• _HOW TO COMPLETE THIS TASK_:
Only one stretch of the data below is needed. Output the lines from the one with "Task: Open the Help menu" up to and including the one with "Open Rapportage from", exactly as they stand.

────

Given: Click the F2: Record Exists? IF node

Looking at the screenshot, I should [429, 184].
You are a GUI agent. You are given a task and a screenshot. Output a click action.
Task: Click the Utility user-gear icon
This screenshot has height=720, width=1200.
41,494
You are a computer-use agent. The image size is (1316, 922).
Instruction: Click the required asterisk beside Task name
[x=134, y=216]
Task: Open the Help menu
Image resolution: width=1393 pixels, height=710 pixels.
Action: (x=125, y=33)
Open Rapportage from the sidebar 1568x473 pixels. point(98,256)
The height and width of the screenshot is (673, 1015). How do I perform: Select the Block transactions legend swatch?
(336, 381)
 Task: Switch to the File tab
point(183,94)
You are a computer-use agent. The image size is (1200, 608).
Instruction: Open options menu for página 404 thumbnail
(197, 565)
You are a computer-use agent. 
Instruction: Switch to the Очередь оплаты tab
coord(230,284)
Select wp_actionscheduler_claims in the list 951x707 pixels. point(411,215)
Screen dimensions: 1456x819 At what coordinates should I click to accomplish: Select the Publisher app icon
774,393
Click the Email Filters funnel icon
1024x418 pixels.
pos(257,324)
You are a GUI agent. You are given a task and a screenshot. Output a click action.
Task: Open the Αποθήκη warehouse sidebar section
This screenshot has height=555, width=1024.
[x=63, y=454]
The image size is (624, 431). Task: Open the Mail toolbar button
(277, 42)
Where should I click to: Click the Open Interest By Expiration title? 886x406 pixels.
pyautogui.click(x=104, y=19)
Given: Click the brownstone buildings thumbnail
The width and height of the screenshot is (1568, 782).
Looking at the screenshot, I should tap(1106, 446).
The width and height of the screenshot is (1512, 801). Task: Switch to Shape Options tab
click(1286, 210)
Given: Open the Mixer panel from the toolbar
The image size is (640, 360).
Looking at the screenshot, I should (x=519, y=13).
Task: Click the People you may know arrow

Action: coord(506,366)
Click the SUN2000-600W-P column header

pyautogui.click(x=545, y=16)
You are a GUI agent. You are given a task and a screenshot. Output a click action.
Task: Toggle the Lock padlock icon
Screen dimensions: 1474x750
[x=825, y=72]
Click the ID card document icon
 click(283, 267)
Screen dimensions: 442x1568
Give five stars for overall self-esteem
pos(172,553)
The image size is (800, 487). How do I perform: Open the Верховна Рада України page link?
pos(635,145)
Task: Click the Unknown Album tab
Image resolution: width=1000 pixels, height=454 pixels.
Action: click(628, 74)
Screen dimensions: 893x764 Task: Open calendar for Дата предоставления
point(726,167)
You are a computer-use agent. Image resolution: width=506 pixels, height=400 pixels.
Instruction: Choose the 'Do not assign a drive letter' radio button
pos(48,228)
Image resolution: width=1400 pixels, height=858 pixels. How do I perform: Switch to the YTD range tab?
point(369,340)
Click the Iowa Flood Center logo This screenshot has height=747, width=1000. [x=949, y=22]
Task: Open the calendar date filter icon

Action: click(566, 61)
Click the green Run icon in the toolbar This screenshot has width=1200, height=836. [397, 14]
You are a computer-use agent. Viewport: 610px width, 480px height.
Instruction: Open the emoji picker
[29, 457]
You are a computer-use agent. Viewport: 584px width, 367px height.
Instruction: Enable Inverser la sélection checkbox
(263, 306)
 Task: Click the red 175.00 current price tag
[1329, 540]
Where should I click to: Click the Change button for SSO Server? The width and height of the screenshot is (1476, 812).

────

• _RESULT OF THIS TASK_:
Task: Open the Help menu
Image resolution: width=1393 pixels, height=710 pixels.
Action: (x=125, y=33)
Open Rapportage from the sidebar 1568x473 pixels. point(98,256)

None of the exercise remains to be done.